----- Data rows -----

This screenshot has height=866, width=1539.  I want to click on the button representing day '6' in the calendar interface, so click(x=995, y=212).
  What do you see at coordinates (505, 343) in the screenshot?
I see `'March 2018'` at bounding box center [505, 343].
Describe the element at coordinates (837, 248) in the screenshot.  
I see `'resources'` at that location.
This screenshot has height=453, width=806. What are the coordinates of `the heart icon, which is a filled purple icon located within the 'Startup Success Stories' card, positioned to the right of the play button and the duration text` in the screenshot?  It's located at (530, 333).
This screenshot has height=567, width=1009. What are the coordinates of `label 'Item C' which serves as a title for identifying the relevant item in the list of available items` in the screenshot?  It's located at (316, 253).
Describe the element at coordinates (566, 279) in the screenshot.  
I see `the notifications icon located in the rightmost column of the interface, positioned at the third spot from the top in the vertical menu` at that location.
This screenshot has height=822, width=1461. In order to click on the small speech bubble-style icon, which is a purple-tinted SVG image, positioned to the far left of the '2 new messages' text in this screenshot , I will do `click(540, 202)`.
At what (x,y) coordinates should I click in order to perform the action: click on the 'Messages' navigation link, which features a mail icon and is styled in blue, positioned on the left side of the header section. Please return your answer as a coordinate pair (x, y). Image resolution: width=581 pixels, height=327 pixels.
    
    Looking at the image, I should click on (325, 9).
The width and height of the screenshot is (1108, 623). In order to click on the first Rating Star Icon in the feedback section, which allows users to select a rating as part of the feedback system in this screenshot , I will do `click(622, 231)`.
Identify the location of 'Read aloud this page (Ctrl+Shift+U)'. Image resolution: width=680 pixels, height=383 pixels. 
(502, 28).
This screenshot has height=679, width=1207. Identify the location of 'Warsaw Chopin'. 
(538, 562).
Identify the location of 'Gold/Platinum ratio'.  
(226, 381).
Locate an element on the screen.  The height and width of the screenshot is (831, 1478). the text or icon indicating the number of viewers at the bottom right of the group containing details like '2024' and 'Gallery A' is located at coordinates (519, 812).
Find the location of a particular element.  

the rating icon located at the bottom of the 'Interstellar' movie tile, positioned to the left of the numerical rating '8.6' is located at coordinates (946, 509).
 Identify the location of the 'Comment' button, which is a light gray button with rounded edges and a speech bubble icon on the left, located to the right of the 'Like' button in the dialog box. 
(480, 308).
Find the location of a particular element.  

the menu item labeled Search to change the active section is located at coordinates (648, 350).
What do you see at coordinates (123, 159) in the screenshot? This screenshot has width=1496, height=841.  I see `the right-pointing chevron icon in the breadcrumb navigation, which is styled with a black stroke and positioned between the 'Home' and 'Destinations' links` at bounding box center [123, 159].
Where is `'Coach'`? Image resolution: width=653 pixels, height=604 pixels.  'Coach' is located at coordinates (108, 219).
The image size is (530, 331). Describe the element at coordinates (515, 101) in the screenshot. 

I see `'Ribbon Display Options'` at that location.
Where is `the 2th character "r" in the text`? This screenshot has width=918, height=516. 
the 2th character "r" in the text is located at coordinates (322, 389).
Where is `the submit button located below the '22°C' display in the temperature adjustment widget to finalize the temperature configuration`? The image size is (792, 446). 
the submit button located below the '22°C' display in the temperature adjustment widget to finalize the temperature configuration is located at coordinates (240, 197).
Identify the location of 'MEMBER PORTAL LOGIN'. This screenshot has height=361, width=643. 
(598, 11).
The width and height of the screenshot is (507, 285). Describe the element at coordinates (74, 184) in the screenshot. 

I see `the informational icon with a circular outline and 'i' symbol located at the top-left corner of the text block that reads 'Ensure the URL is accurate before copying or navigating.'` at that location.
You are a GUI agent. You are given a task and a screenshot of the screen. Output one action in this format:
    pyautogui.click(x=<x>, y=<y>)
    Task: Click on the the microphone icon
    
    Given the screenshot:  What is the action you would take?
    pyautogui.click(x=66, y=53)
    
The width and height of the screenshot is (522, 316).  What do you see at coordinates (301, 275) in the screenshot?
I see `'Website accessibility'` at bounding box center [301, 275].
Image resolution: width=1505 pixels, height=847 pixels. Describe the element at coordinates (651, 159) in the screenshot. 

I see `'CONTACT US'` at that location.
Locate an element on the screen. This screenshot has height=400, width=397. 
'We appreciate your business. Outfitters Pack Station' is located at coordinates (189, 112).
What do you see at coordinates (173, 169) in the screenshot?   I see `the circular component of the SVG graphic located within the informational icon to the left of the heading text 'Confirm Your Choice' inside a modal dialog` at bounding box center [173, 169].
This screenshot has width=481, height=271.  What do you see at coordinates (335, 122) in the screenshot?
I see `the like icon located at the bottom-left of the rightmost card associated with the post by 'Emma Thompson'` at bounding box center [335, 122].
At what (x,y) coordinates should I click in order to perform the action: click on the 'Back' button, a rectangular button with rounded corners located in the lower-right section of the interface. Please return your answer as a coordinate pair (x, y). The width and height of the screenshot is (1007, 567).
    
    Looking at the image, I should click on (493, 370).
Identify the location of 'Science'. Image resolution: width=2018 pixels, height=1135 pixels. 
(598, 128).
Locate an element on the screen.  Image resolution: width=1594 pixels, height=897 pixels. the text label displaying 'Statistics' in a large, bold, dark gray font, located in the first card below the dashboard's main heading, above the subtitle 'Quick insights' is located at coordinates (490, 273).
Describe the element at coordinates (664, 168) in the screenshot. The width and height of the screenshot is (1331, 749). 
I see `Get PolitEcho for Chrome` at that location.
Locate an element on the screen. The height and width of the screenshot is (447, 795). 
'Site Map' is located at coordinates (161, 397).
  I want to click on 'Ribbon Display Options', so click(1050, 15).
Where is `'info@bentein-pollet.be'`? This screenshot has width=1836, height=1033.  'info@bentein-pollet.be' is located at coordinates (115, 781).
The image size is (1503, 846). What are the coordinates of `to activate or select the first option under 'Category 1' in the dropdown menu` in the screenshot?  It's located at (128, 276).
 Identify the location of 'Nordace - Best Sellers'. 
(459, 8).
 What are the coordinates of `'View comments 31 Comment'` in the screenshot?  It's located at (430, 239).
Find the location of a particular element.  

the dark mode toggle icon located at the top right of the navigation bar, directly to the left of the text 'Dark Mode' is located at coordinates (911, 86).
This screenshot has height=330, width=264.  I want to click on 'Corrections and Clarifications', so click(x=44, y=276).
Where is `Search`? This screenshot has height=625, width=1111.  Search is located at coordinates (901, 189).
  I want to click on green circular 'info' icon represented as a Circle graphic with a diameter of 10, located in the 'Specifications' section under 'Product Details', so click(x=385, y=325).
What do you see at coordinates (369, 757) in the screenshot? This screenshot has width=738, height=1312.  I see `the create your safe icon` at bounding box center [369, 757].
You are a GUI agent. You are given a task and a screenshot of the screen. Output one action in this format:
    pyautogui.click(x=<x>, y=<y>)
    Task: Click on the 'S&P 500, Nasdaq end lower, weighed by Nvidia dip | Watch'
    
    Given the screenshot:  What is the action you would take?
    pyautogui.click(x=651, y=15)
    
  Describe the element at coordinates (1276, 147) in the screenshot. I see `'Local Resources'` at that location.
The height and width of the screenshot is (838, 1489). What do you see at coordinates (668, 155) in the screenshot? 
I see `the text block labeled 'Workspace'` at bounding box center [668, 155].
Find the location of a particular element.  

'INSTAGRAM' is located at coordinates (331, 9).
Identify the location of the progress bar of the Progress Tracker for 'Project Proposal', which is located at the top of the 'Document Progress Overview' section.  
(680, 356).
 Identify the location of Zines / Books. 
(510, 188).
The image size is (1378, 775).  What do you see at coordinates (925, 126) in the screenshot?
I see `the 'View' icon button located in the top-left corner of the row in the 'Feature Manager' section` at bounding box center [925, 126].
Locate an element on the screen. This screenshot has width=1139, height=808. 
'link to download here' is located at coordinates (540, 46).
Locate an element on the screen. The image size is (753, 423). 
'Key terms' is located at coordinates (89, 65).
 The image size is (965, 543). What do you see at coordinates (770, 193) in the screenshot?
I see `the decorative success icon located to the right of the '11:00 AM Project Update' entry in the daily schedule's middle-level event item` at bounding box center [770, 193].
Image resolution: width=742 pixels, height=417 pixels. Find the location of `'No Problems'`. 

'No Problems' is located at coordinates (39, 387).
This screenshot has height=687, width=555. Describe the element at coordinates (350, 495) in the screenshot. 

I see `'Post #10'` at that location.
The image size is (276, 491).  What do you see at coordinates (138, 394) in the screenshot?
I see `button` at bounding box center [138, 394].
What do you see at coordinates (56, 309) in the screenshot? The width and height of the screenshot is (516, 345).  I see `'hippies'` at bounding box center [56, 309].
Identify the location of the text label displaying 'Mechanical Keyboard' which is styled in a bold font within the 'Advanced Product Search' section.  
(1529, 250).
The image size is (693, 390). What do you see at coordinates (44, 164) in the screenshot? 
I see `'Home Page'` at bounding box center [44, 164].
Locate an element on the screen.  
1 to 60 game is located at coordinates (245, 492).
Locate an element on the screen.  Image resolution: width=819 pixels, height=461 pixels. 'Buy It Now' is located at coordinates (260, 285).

-----

Reproduce the records from the beginning through the line containing "notifications icon located", substituting "Identify" for every "Describe" and changing nothing else.

▶ Output below
This screenshot has height=866, width=1539.  I want to click on the button representing day '6' in the calendar interface, so click(x=995, y=212).
  What do you see at coordinates (505, 343) in the screenshot?
I see `'March 2018'` at bounding box center [505, 343].
Identify the element at coordinates (837, 248) in the screenshot.  
I see `'resources'` at that location.
This screenshot has height=453, width=806. What are the coordinates of `the heart icon, which is a filled purple icon located within the 'Startup Success Stories' card, positioned to the right of the play button and the duration text` in the screenshot?  It's located at (530, 333).
This screenshot has height=567, width=1009. What are the coordinates of `label 'Item C' which serves as a title for identifying the relevant item in the list of available items` in the screenshot?  It's located at (316, 253).
Identify the element at coordinates (566, 279) in the screenshot.  
I see `the notifications icon located in the rightmost column of the interface, positioned at the third spot from the top in the vertical menu` at that location.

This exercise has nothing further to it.